After reading it still causes me to ask. In dollars & cents what will the rents be?
How affordable are they?
Thank you, Scott and company, for all the hard work!!
It’s amazing how much effort we put in to moratoriums and workarounds to prevent affordable housing. Claiming that it is in the interest of local zoning is just disguise for what it really is: keeping the poor out. And of course, whatever little affordable housing that we allow is in prime locations near the cemetery and dump.
It’s not amazing, it’s natural. Rich people want to live near other rich people. Poor people also want to live near rich people. No one wants to live near poor people. There are a lot more poor people than rich people, so there aren’t enough rich people for all of the poor people to live around.
These are just some of my profound observations.

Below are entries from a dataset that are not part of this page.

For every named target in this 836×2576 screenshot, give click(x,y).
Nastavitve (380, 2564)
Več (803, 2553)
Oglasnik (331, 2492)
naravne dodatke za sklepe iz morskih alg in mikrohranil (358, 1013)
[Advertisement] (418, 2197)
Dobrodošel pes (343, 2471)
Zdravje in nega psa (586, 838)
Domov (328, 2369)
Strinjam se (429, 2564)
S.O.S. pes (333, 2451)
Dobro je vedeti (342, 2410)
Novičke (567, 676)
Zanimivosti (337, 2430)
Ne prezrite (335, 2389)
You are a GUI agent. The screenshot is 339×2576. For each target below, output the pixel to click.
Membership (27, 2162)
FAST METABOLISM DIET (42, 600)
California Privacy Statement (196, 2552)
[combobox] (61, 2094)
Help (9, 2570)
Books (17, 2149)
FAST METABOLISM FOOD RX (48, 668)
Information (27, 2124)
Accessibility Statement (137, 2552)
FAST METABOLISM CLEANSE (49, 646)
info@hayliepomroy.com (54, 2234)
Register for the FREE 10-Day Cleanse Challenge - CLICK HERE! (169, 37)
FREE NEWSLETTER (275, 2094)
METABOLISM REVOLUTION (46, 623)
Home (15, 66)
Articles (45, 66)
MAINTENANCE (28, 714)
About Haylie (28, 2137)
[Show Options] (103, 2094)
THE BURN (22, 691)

Alrighty this thread is closed. Thank you everyone.
The moratoriums are part of an overall strategy to get relief from developers’ 8-30g applications which allow outsized development that is out of place with the existing built environment by overriding local zoning laws for height, density, setbacks, etc. as long as a project is 30 percent affordable and remains affordable for only 40 years. The rest is high density market value units. And in 40 years, they are all only market value units.

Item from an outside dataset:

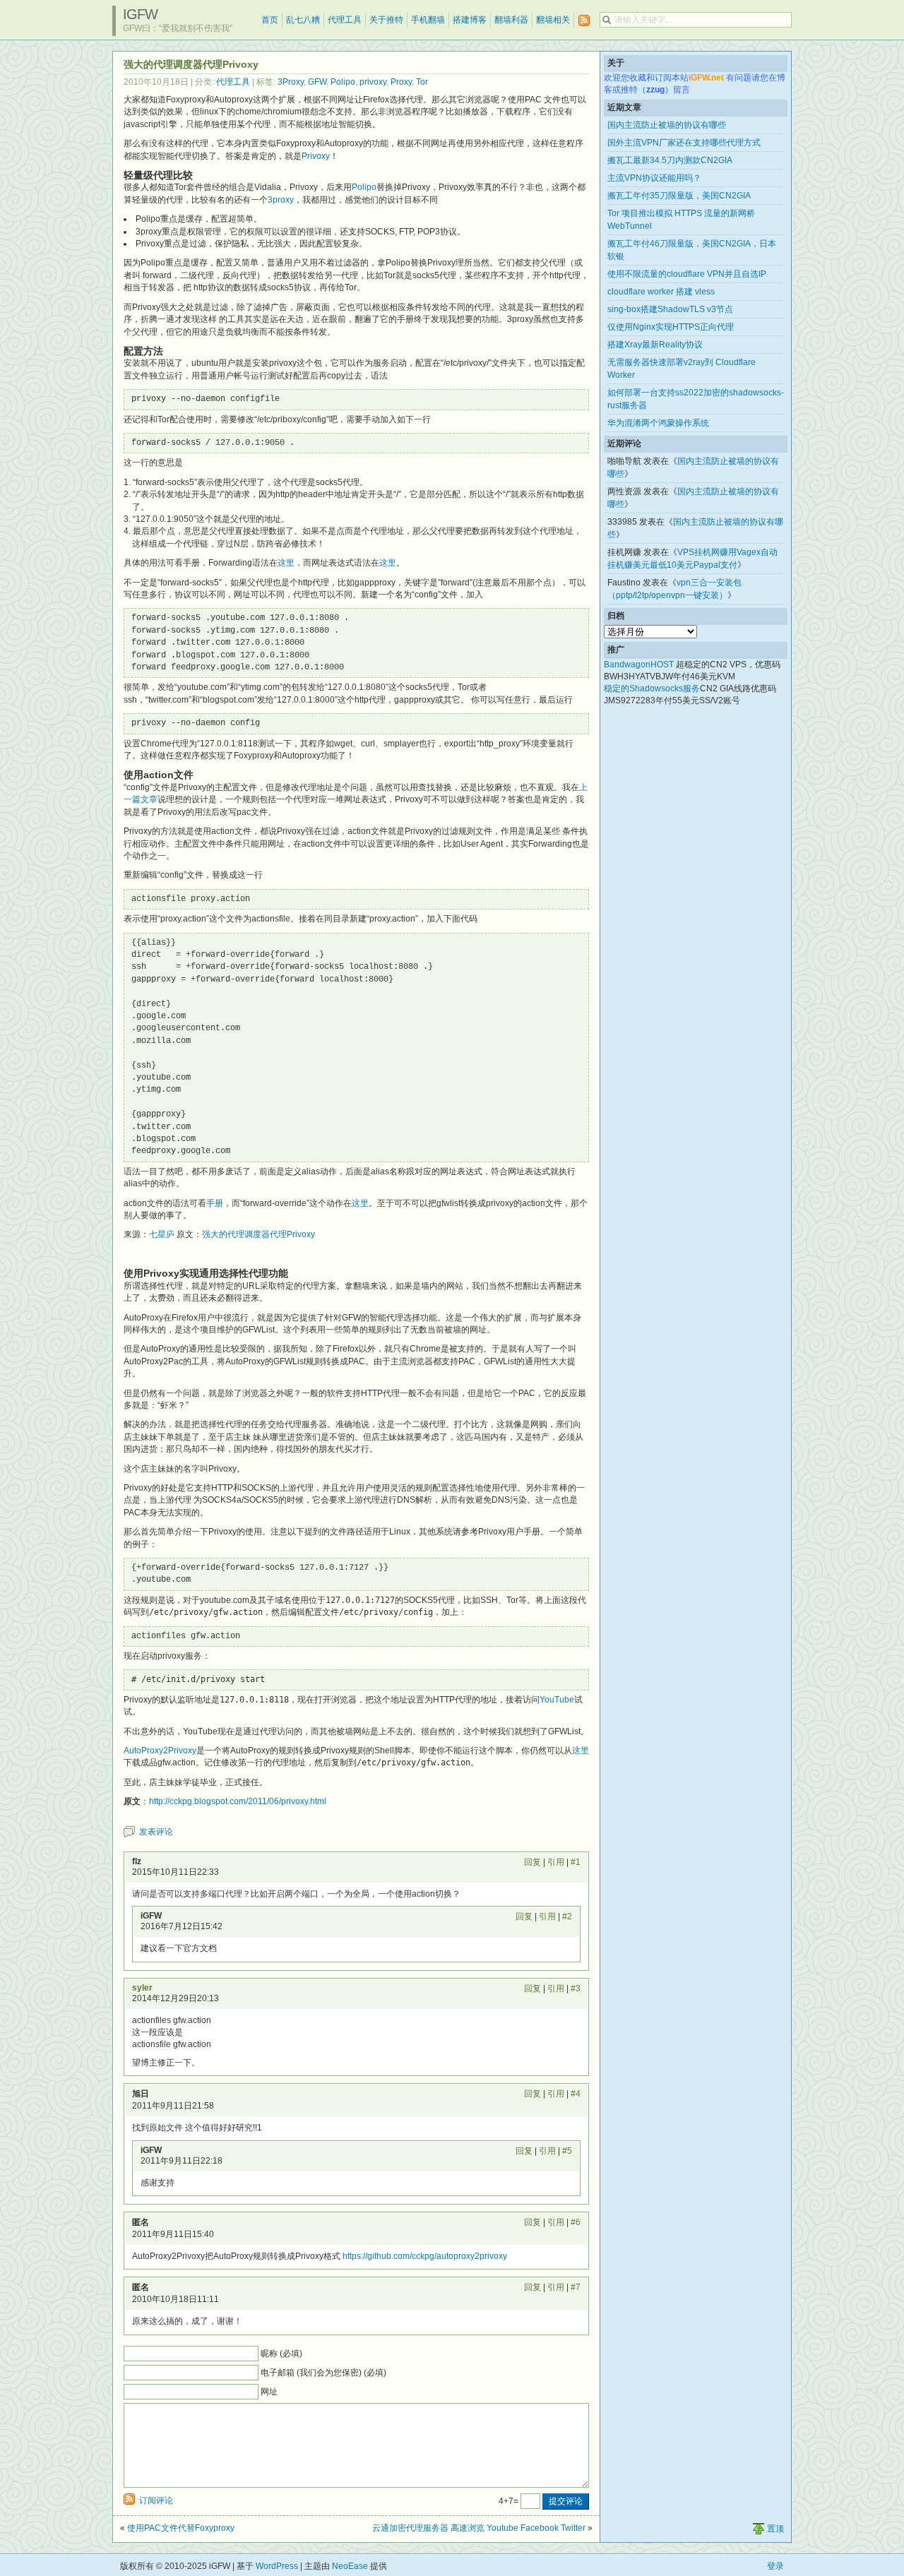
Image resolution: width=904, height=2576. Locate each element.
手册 (214, 1203)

New Canaan is creating its own affordable. The reason we have achieved moratoriums is because we have developed 100 percent affordable projects with enough affordable units that we qualify for them. They units are located downtown and walkable to the train station. We are in our second moratorium and have built enough units that we are about 30 points away from qualifying for a third moratorium. And I must highlight that our units are FOREVER affordable, not just 40 years. So please, do not gaslight New Canaan’s strong efforts to create affordable in New Canaan. 8-30g is an abject failure statewide and only creates generational wealth for the developers that create them by overriding local zoning. There are 5k affordable units expiring on the next 5 years statewide.

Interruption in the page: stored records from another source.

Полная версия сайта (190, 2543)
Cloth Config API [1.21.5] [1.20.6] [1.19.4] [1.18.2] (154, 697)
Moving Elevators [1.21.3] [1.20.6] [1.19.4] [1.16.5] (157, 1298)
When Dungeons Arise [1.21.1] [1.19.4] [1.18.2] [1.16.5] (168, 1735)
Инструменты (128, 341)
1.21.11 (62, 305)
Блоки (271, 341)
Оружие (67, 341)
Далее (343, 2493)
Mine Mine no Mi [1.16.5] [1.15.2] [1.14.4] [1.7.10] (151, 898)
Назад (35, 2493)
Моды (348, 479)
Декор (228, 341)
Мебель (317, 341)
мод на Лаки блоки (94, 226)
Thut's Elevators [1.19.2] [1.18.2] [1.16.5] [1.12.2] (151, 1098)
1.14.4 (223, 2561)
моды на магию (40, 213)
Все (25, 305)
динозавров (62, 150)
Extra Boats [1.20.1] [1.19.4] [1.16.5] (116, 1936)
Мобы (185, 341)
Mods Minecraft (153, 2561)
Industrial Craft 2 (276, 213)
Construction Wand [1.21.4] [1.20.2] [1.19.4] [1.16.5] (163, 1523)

Further, the state needs to reform housing vouchers which are mostly provided to the 19 large city housing authorities that already have over 10 percent affordable. New Canaan has about 33 vouchers while New Haven has over 7,800+ vouchers. In fact 19 cities hold over 85% of all the vouchers while the remaining 150 towns share the balance of 15% of all CT vouchers. Sound fair to you? It’s even more egregious when you consider this area is far more expensive that the rest of the state due to it’s proximity to Metro NYC, so there should be more vouchers allocated in this area to help needy residents than in other parts of the state.